DUB does nothing to solve the file lookup problem so I am curious, how does it apply to this conversation? I was talking about how the files are packaged for distribution, not the actual distribution of the package itself.

And don't even get me started on DUB...

-- 
Adam Wilson
IRC: EllipticBit
import quiet.dlang.dev;
January 21, 2019
On 1/19/19 3:32 PM, Neia Neutuladh wrote:
> On Sat, 19 Jan 2019 11:56:29 -0800, H. S. Teoh wrote:
>> Excellent finding! I *knew* something was off when looking up a file is
>> more expensive than reading it.  I'm thinking a quick fix could be to
>> just cache the intermediate results of each lookup, and reuse those
>> instead of issuing another call to opendir() each time.  I surmise that
>> after this change, this issue may no longer even be a problem anymore.
> 
> It doesn't even call opendir(). It assembles each potential path and calls
> exists(). Which might be better for only having a small number of imports,
> but that's not the common case.
> 
> I've a partial fix for Posix, and I'll see about getting dev tools running
> in WINE to get a Windows version. (Which isn't exactly the same, but if I
> find a difference in FindFirstFile / FindNextFile between Windows and
> WINE, I'll be surprised.)
> 
> I'm not sure what it should do when the same module is found in multiple
> locations, though -- the current code seems to take the first match. I'm
> also not sure whether it should be lazy or not.
> 
> Also symlinks and case-insensitive filesystems are annoying.
> 
> https://github.com/dhasenan/dmd/tree/fasterimport
> 

I wonder if packages could be used to eliminate possibilities.

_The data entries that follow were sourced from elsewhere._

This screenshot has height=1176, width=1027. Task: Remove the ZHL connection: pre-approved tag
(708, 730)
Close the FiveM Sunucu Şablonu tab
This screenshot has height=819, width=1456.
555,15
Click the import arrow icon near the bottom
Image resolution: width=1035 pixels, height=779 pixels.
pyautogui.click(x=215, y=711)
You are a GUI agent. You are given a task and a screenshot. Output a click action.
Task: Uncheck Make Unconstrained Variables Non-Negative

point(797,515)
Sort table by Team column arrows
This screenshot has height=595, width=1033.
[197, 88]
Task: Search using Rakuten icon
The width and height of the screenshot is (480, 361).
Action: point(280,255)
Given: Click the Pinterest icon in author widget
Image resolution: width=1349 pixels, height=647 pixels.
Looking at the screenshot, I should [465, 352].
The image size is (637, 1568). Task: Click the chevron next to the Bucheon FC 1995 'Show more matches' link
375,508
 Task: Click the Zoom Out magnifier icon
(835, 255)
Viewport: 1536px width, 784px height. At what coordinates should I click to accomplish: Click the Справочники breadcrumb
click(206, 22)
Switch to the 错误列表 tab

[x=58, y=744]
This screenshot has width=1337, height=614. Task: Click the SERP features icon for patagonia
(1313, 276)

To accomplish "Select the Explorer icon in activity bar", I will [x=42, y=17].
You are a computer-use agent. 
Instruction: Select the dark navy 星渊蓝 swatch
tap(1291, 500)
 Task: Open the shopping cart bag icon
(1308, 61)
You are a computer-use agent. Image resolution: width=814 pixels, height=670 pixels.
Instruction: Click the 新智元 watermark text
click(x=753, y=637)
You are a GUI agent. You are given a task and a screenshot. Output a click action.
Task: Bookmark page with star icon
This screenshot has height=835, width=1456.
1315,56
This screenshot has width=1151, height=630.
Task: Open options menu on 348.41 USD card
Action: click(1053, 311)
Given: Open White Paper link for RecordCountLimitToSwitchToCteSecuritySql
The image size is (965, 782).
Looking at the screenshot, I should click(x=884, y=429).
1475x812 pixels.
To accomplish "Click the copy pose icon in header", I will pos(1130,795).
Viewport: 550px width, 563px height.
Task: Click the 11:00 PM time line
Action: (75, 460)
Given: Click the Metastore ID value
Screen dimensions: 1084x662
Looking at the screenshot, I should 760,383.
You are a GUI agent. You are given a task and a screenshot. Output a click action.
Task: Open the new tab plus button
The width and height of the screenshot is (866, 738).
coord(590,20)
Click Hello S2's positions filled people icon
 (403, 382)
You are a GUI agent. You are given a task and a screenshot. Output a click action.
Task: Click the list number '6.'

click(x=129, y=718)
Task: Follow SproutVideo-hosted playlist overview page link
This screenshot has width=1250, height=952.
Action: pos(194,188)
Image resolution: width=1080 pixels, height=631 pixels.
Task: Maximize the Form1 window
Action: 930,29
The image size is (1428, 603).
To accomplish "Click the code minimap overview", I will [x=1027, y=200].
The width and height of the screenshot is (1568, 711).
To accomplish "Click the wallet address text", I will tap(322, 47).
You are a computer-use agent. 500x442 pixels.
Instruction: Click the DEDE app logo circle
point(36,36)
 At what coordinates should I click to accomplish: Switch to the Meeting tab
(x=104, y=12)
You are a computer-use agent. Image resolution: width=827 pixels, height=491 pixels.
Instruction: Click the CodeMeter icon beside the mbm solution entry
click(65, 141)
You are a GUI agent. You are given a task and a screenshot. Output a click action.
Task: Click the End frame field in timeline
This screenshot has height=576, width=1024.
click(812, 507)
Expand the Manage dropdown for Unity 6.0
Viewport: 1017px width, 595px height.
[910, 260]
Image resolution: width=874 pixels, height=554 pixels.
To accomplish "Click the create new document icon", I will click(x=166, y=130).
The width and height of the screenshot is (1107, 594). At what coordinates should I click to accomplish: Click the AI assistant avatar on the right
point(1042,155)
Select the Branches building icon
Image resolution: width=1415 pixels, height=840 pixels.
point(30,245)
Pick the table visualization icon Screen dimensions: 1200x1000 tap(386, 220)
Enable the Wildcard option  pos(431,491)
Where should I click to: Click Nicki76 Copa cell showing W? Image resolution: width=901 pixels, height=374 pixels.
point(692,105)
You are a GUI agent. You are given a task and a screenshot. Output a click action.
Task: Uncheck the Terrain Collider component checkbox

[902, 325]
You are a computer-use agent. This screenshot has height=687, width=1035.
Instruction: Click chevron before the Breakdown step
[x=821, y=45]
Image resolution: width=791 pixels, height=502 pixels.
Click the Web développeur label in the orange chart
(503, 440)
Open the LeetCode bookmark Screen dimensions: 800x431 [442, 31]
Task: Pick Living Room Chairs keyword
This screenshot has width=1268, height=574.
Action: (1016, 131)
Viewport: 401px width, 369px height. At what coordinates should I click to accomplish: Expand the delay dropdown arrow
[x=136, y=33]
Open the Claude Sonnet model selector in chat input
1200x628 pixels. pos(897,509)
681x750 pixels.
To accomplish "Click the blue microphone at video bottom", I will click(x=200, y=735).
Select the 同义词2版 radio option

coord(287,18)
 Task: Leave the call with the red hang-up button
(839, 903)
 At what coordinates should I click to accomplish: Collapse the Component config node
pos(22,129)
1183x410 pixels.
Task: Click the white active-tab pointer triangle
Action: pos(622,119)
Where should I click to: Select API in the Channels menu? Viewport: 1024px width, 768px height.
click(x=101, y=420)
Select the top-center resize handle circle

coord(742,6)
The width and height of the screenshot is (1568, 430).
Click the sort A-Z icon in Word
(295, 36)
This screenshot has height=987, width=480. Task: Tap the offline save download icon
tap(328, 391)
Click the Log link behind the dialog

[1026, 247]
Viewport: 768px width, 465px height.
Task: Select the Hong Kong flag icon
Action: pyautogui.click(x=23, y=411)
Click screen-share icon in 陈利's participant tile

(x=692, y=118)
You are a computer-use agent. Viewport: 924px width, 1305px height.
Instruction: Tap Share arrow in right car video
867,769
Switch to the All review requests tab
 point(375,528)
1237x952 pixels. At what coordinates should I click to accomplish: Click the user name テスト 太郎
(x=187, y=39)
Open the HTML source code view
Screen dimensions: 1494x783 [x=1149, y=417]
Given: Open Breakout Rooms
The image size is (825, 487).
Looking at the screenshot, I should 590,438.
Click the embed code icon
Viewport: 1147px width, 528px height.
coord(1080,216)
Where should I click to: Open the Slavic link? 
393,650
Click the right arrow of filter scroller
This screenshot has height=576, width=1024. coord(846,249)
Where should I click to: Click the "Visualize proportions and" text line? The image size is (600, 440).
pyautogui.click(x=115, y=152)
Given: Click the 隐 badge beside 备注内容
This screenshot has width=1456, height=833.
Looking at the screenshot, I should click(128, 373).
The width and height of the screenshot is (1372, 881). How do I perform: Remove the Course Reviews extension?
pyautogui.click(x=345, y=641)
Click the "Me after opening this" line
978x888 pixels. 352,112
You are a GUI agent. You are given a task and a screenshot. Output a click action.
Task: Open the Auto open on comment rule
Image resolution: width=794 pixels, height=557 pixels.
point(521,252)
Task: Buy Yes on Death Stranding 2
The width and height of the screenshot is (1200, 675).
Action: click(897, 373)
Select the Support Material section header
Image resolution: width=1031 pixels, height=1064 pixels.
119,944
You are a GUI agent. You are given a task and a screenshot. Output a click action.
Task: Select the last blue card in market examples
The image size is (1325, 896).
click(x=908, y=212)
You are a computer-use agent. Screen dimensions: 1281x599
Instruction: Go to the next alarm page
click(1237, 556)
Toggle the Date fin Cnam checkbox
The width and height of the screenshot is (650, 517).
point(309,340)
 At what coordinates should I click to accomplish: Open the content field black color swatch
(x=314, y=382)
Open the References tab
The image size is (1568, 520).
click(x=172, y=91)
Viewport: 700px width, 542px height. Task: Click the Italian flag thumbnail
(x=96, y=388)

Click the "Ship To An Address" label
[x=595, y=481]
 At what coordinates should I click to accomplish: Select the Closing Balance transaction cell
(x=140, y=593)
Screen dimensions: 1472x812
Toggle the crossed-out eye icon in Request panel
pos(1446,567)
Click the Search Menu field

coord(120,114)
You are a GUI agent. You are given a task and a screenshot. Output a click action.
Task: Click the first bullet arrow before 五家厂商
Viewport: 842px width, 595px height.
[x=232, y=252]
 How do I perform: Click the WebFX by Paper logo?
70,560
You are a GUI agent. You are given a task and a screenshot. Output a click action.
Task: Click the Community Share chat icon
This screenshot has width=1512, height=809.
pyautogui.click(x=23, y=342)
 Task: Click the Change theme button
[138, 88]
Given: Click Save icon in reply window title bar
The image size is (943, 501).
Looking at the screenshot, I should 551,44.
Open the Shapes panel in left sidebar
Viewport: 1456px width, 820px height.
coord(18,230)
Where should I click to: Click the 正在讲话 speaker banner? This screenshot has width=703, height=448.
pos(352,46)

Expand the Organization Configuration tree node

For example, std is generally ONLY going to be under a phobos import path. That can eliminate any other import directives from even being tried (if they don't have a std directory, there's no point in looking for an std.algorithm directory in there).

Maybe you already implemented this, I'm not sure.

I still find it difficult to believe that calling exists x4 is a huge culprit. But certainly, caching a directory structure is going to be more efficient than reading it every time.

-Steve
January 21, 2019
On Monday, 21 January 2019 at 19:01:57 UTC, Steven Schveighoffer wrote:
> I still find it difficult to believe that calling exists x4 is a huge culprit. But certainly, caching a directory structure is going to be more efficient than reading it every time.

For large directories, opendir+readdir, especially with stat, is much slower than open/access. Most filesystems already use a hash table or equivalent, so looking up a known file name is faster because it's a hash table lookup.

This whole endeavor generally seems like poorly reimplementing what the OS should already be doing.

January 21, 2019
On Mon, 21 Jan 2019 19:10:11 +0000, Vladimir Panteleev wrote:
> On Monday, 21 January 2019 at 19:01:57 UTC, Steven Schveighoffer wrote:
>> I still find it difficult to believe that calling exists x4 is a huge culprit. But certainly, caching a directory structure is going to be more efficient than reading it every time.
> 
> For large directories, opendir+readdir, especially with stat, is much slower than open/access.

We can avoid stat() except with symbolic links.

Opendir + readdir for my example would be about 500 system calls, so it breaks even with `import std.stdio;` assuming the cost per call is identical and we're reading eagerly. Testing shows that this is the case.

With a C preprocessor, though, you're dealing with /usr/share with thousands of header files.

> This whole endeavor generally seems like poorly reimplementing what the OS should already be doing.

The OS doesn't have a "find a file with one of this handful of names among these directories" call.